**WHAT IS NEEDED:** Set the data down again, exactly as it reads, but without the pictures.

**GIVEN DATA:**
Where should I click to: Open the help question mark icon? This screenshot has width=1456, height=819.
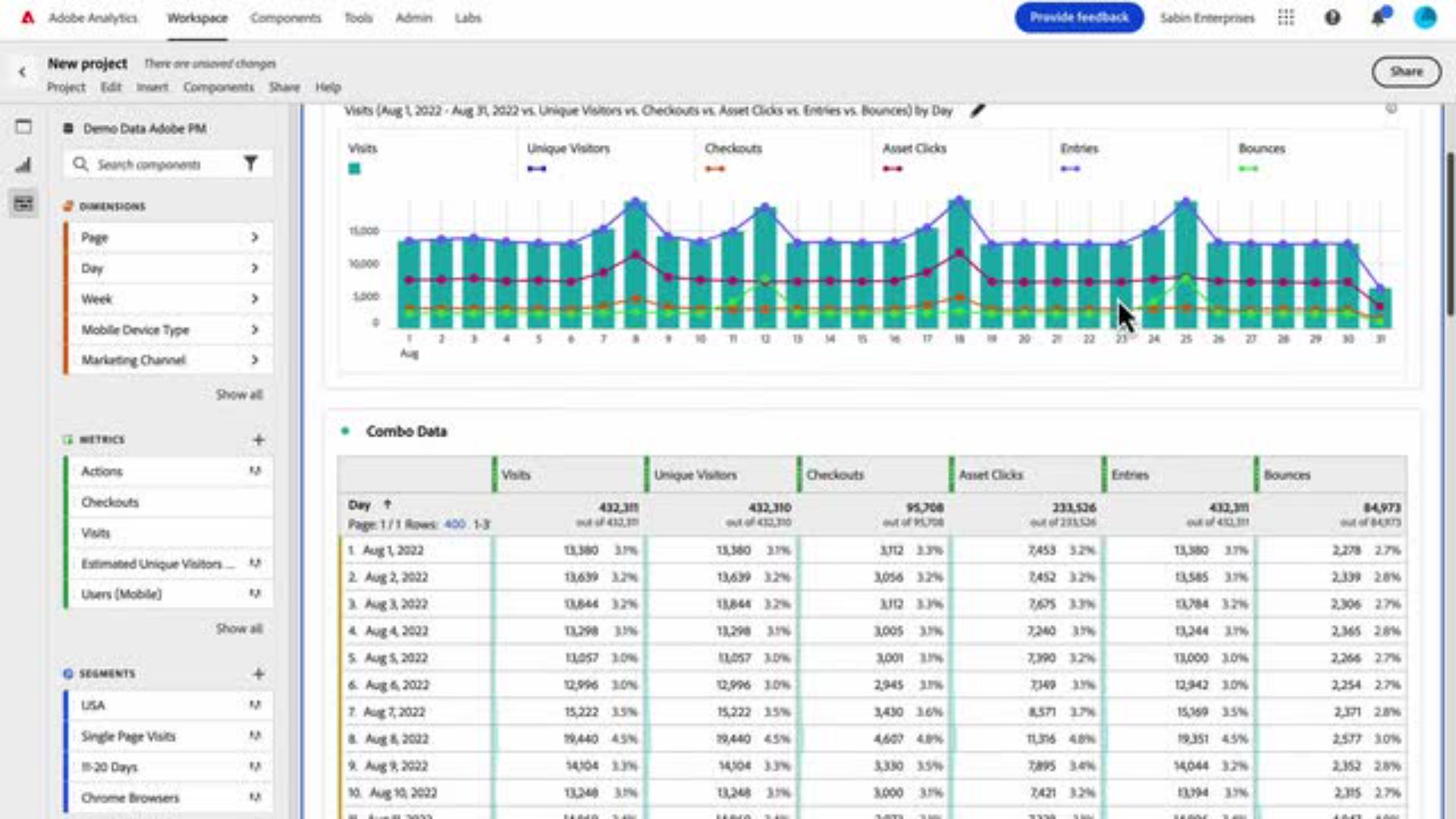pos(1332,18)
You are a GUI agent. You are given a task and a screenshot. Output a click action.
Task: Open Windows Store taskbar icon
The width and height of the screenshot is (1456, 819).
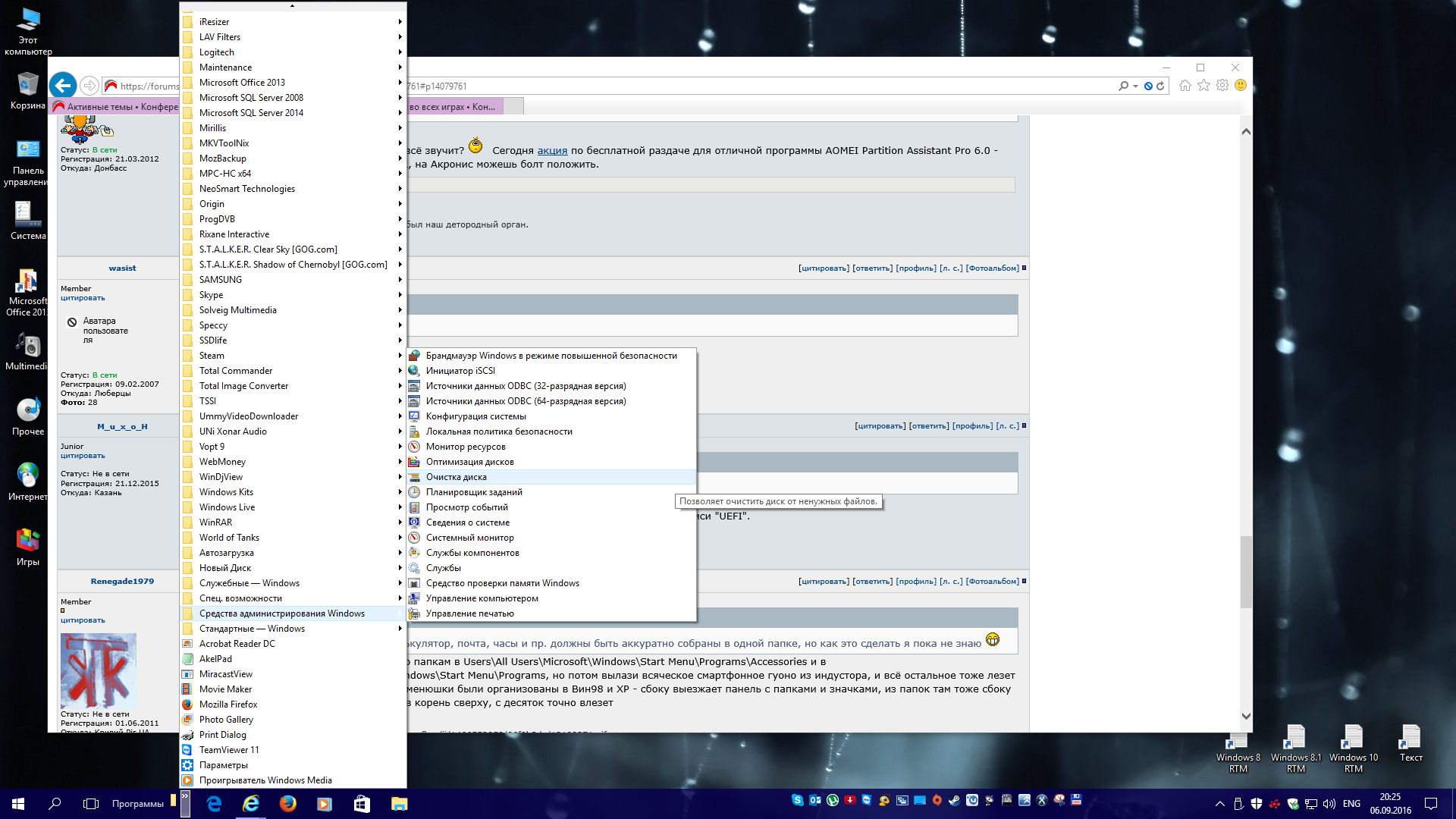click(x=362, y=804)
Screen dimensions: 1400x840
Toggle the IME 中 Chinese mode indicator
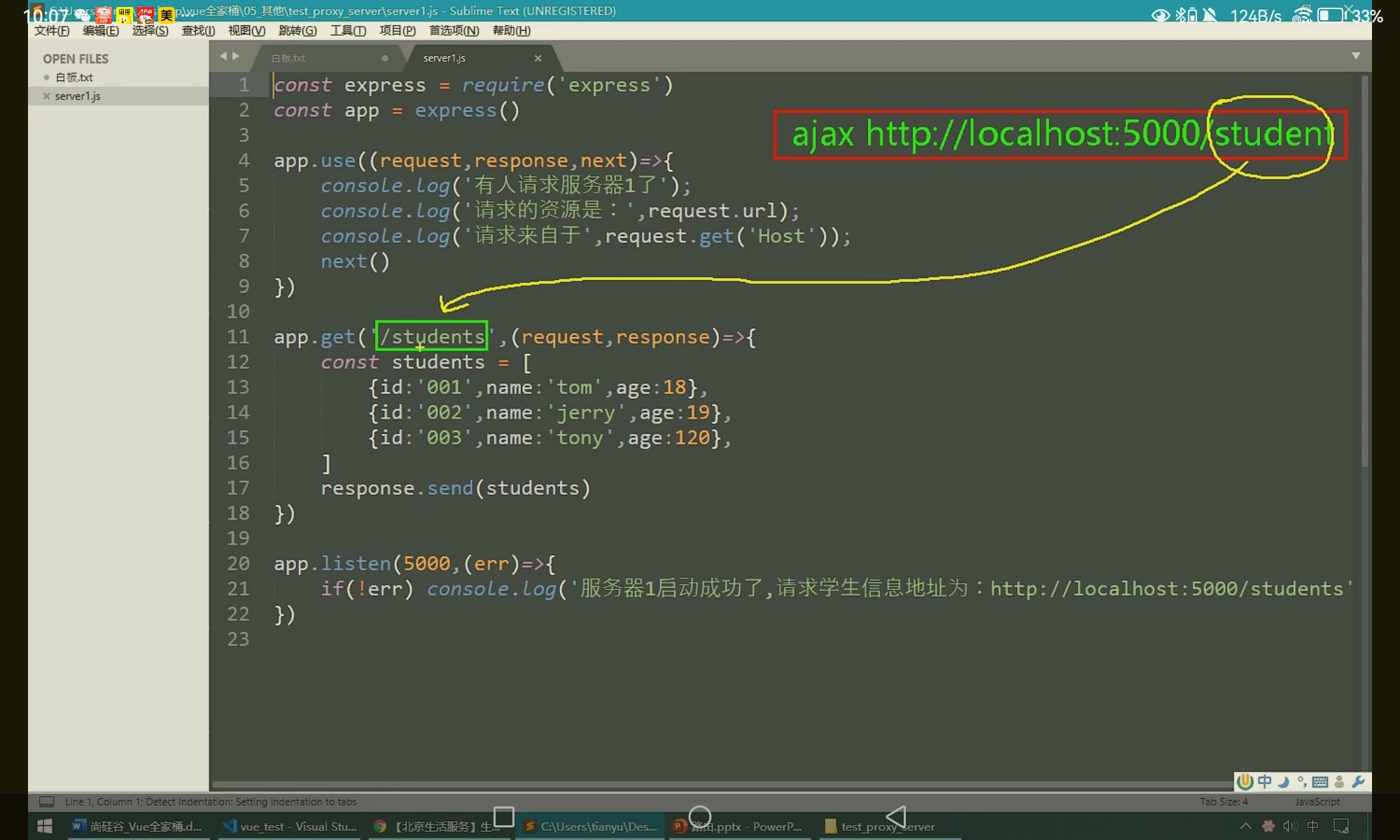click(1264, 782)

**ANSWER TO THIS TASK:**
Where should I click to: Open the help question mark icon? This screenshot has width=1456, height=819.
pos(1332,18)
You are a GUI agent. You are given a task and a screenshot. Output a click action.
Task: Open Windows Store taskbar icon
The width and height of the screenshot is (1456, 819).
click(x=362, y=804)
Screen dimensions: 1400x840
Toggle the IME 中 Chinese mode indicator
click(1264, 782)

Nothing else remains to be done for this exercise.